- **Tasks**
**1.** In the listing, swap "screenshot" for "capture" in everything from the line containing "Image resolution: width=1627" down to the last line of the listing, and reproduce only those lines with nothing else altered.
**2.** Carry on the passage about the neural basis of conversational inner speech from its final sentence.

- **Extract to read**
______________________________

Recognizing this complexity of inner speech, particularly its conversational and social features, is important both for ecological validity (Fernyhough, 2013) and for understanding atypical cognition (Fernyhough, 2004). Auditory verbal hallucinations (AVH) have been proposed to reflect misattributed instances of inner speech (Bentall, 1990; Frith, 1992), but studies inspired by this view have arguably relied on a relatively impoverished, ‘monologic’ view of inner speech. In the context of a growing recognition of social and conversational dimensions of AVH (Bell, 2013; Ford et al., 2014), knowing more about the heterogeneity of inner speech could enhance AVH models (Jones and Fernyhough, 2007).

Almost no data exist on the neural basis of dialogic or conversational inner speech, and what there is has largely focused on imagining words or sentences spoken in other voices (often referred to as ‘auditory verbal imagery’). For example, Shergill et al. (2001) asked participants either to silently rehearse sentences of the form ‘I like x…’ in their own voice (inner speech) or to imagine sentences spoken in another voice in the second or third person (auditory verbal imagery). While sentence repetition was associated with activation of left IFG, superior temporal gyrus (STG), insula and the SMA, imagined speech in another person’s voice recruited a bilateral frontotemporal network, including right IFG, left pre-central gyrus and right STG. Similarly, in an AVH study by Linden et al. (2011), auditory imagery for familiar voices, such as conversations with family members, was associated with bilateral activation in IFG, superior temporal sulcus (STS), SMA and anterior cingulate cortex in healthy participants.

Research on overt conversational processing has also implicated a bilateral network including right frontal and temporal homologues of left-sided language regions. For example, Caplan and Dapretto (2001) compared judgements for logical and contextual violations of conversations in an functional magnetic resonance imaging (fMRI) task. Whereas logic judgements were associated with a left-sided Broca–Wernicke network, judgements about pragmatic context recruited right inferior frontal and middle temporal gyri, along with right prefrontal cortex (PFC). The involvement of right frontotemporal regions in pragmatic language processing is supported by evidence of selective impairments in prosody, humour and figurative language in cases of right-hemisphere damage (Mildner, 2007).

______________________________

- **Excerpted data**
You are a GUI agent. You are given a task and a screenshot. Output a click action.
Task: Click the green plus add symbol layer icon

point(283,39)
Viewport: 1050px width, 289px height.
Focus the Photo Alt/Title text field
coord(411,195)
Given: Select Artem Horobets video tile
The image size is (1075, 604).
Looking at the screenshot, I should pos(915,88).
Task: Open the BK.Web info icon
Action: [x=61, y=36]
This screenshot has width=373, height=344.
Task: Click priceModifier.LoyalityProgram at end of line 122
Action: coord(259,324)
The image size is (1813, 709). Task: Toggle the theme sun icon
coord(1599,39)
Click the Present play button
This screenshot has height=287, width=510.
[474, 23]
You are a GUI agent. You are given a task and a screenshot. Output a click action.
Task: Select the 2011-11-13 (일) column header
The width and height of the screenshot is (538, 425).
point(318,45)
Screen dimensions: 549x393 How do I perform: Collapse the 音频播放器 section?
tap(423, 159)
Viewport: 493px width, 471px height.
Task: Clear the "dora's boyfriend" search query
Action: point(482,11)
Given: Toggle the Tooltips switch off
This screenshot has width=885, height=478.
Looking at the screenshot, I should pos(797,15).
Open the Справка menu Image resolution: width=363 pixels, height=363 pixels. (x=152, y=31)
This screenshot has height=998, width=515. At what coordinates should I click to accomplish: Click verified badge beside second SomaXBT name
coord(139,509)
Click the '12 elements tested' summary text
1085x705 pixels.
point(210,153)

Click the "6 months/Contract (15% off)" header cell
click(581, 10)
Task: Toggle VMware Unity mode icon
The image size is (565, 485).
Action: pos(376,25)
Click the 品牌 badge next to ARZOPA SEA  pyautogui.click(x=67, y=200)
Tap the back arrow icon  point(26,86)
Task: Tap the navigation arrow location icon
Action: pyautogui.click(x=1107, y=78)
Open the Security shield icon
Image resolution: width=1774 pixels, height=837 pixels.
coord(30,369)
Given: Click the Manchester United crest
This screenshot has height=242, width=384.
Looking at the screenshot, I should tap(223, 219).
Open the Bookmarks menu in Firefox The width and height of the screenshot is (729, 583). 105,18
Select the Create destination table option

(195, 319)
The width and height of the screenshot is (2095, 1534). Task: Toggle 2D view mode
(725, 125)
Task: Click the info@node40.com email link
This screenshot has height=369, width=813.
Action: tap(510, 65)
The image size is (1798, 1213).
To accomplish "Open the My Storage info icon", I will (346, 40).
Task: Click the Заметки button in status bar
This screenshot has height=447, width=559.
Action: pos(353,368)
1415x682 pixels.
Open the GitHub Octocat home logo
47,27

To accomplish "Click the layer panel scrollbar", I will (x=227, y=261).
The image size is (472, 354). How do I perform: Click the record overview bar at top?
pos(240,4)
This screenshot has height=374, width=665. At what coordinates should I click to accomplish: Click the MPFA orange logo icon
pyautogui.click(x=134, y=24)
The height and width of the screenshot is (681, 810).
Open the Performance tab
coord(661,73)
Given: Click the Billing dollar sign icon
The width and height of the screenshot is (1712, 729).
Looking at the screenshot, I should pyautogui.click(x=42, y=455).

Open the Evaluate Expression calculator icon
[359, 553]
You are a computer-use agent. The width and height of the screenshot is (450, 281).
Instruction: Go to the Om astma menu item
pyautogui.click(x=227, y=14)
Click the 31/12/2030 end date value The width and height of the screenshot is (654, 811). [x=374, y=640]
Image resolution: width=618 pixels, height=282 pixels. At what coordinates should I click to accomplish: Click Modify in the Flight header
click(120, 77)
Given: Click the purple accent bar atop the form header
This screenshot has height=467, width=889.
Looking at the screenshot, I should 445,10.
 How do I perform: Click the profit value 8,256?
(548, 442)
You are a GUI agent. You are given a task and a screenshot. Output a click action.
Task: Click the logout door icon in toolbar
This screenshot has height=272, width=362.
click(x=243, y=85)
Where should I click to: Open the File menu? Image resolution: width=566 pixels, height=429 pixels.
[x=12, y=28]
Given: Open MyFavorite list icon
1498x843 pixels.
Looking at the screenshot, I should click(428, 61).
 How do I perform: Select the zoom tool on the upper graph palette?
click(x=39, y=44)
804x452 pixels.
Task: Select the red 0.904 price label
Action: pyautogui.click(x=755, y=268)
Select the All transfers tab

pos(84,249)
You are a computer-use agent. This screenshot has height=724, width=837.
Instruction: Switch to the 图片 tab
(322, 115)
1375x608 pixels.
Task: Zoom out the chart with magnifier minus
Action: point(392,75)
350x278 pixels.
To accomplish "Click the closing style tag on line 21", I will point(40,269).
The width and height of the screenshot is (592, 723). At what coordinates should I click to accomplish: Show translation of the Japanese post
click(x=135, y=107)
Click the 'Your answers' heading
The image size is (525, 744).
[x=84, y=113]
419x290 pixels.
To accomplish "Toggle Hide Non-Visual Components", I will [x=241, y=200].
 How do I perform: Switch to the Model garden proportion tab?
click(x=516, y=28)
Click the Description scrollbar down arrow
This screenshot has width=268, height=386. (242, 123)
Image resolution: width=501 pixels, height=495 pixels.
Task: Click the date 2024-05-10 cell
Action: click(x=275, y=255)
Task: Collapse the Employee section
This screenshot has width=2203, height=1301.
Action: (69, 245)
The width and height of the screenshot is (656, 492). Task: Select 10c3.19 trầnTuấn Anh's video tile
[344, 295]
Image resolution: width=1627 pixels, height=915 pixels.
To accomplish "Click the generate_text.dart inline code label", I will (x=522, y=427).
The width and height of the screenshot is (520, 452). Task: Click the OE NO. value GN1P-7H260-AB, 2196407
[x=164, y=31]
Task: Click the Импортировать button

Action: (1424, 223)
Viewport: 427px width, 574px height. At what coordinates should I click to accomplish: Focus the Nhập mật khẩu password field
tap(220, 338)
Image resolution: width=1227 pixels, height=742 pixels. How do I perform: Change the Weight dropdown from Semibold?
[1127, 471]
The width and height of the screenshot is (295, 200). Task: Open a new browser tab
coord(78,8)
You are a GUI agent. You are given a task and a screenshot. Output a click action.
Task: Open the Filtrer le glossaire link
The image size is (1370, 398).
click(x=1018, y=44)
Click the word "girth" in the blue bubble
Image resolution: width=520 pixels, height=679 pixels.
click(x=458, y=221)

______________________________

- **Answer set**
**1.**
Image resolution: width=1627 pixels, height=915 pixels.
To accomplish "Click the generate_text.dart inline code label", I will (x=522, y=427).
The width and height of the capture is (520, 452). Task: Click the OE NO. value GN1P-7H260-AB, 2196407
[x=164, y=31]
Task: Click the Импортировать button

Action: (1424, 223)
Viewport: 427px width, 574px height. At what coordinates should I click to accomplish: Focus the Nhập mật khẩu password field
tap(220, 338)
Image resolution: width=1227 pixels, height=742 pixels. How do I perform: Change the Weight dropdown from Semibold?
[1127, 471]
The width and height of the capture is (295, 200). Task: Open a new browser tab
coord(78,8)
You are a GUI agent. You are given a task and a capture. Output a click action.
Task: Open the Filtrer le glossaire link
The image size is (1370, 398).
click(x=1018, y=44)
Click the word "girth" in the blue bubble
Image resolution: width=520 pixels, height=679 pixels.
click(x=458, y=221)

**2.**
Finally, two recent studies by Yao et al. (2011; 2012) have indicated a specific role for right auditory cortex in the internal representation of other voices. In a study of silent reading, Yao et al. (2011) examined activation of left and right auditory cortex when participants read examples of direct and indirect speech (e.g. ‘The man said ‘I like cricket’’ vs ‘The man said that he likes cricket’). Reading of direct speech was specifically associated with activation in middle and posterior right STS compared with indirect speech. The same areas were also active in a second study (Yao et al., 2012) when participants listened to examples of direct speech read in a monotonous voice, but that was not the case during listening to indirect speech. Yao et al. argued that the activation of these regions during silent reading and listening to monotonous direct speech might reflect an internal simulation of the suprasegmental features of speech, such as tone and prosody.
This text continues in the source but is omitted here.